TASK DIRECTIONS.
Only the lines from the one containing "Bournemouth: 01202 297682 (455, 128)" through the end of the data belong in the answer; reproduce them exactly.

*****

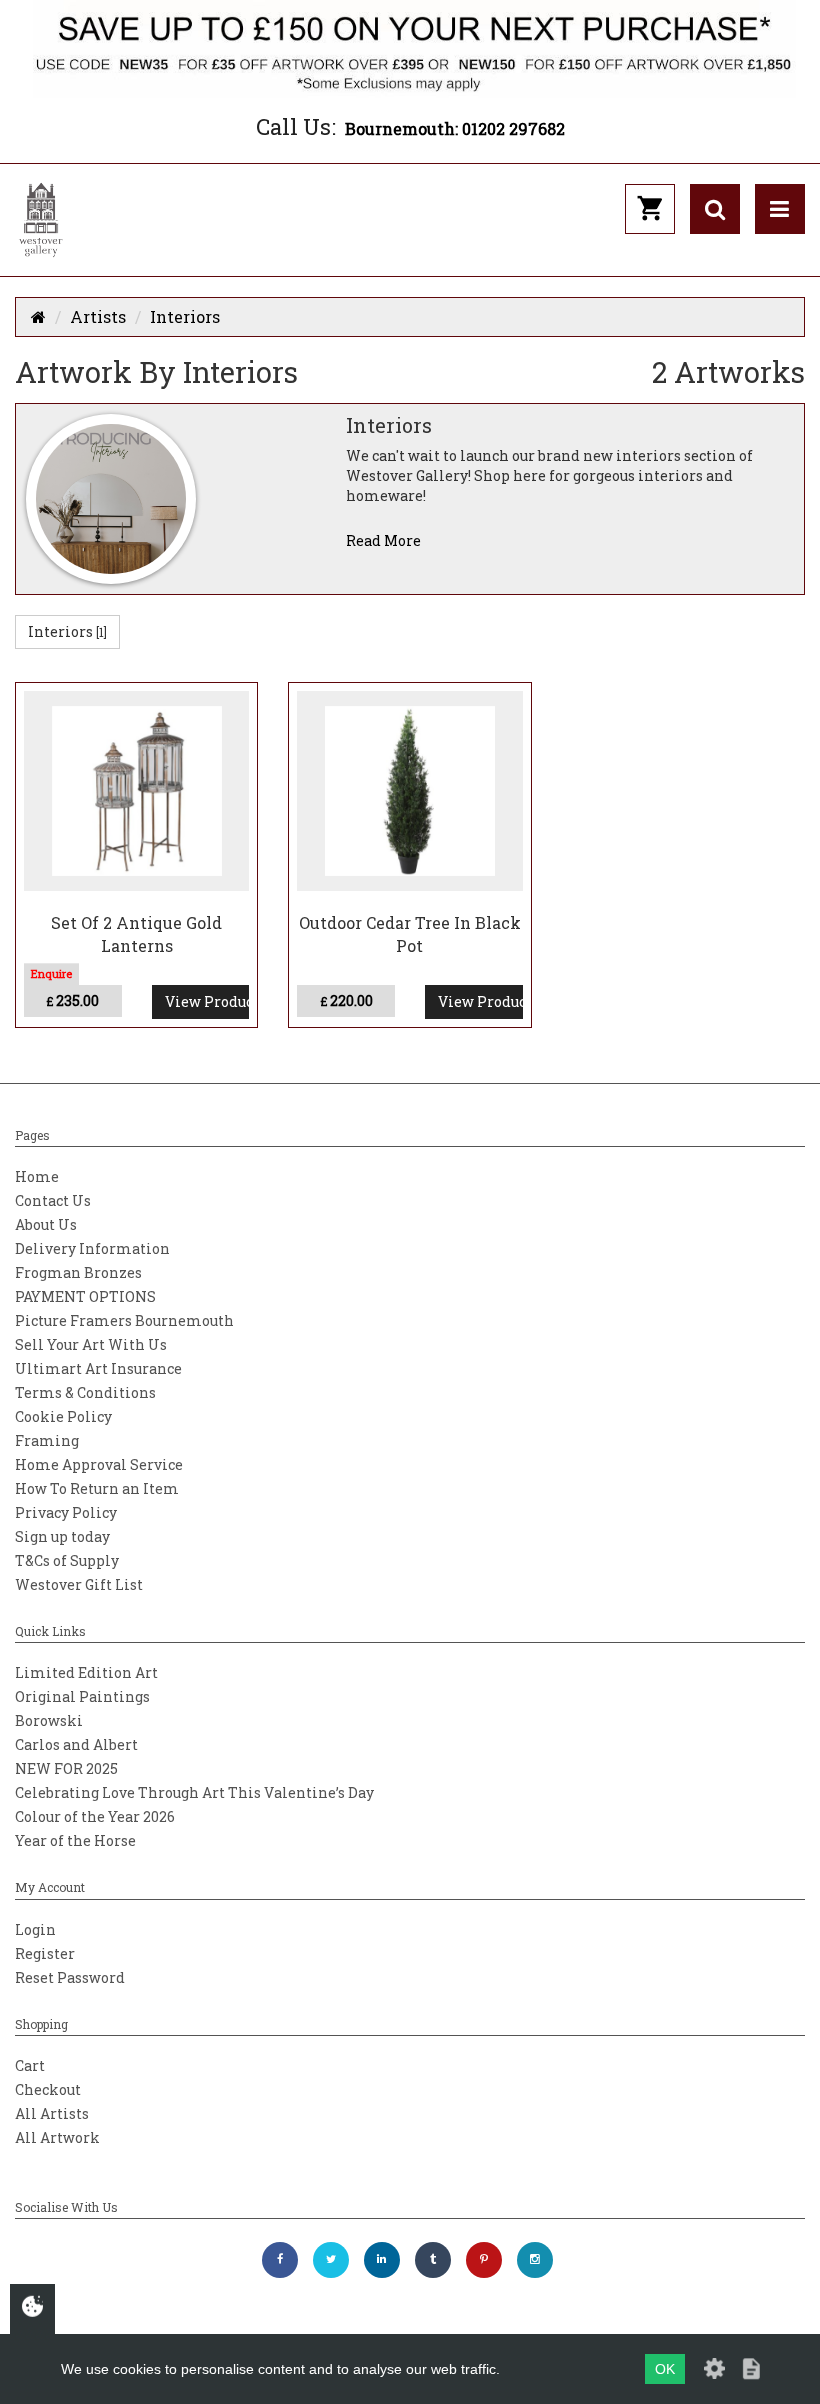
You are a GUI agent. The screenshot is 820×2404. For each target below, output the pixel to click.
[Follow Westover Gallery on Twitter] (331, 2260)
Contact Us (53, 1200)
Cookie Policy (63, 1416)
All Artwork (57, 2137)
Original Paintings (82, 1696)
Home (37, 1176)
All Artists (52, 2113)
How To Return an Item (97, 1488)
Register (45, 1953)
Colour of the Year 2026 (95, 1816)
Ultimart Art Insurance (98, 1368)
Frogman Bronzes (78, 1272)
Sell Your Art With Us (91, 1344)
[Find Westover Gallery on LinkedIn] (382, 2260)
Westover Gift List (79, 1584)
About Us (46, 1224)
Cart (30, 2065)
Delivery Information (92, 1248)
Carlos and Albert (76, 1744)
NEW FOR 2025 (66, 1768)
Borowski (49, 1720)
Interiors (185, 316)
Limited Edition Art (86, 1672)
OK (665, 2369)
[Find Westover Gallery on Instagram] (535, 2260)
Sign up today (62, 1536)
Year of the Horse (75, 1840)
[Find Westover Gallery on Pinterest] (484, 2260)
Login (35, 1929)
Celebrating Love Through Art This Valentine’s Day (194, 1792)
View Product (207, 1001)
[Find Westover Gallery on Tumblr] (433, 2260)
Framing (47, 1440)
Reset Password (70, 1977)
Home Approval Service (99, 1464)
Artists (98, 316)
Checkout (48, 2089)
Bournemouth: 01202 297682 (455, 128)
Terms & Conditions (85, 1392)
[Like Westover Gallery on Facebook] (280, 2260)
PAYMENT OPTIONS (85, 1296)
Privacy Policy (66, 1512)
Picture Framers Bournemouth (124, 1320)
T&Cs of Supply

*****

EXERCISE OUTPUT.
Bournemouth: 01202 297682 (455, 128)
Terms & Conditions (85, 1392)
[Like Westover Gallery on Facebook] (280, 2260)
PAYMENT OPTIONS (85, 1296)
Privacy Policy (66, 1512)
Picture Framers Bournemouth (124, 1320)
T&Cs of Supply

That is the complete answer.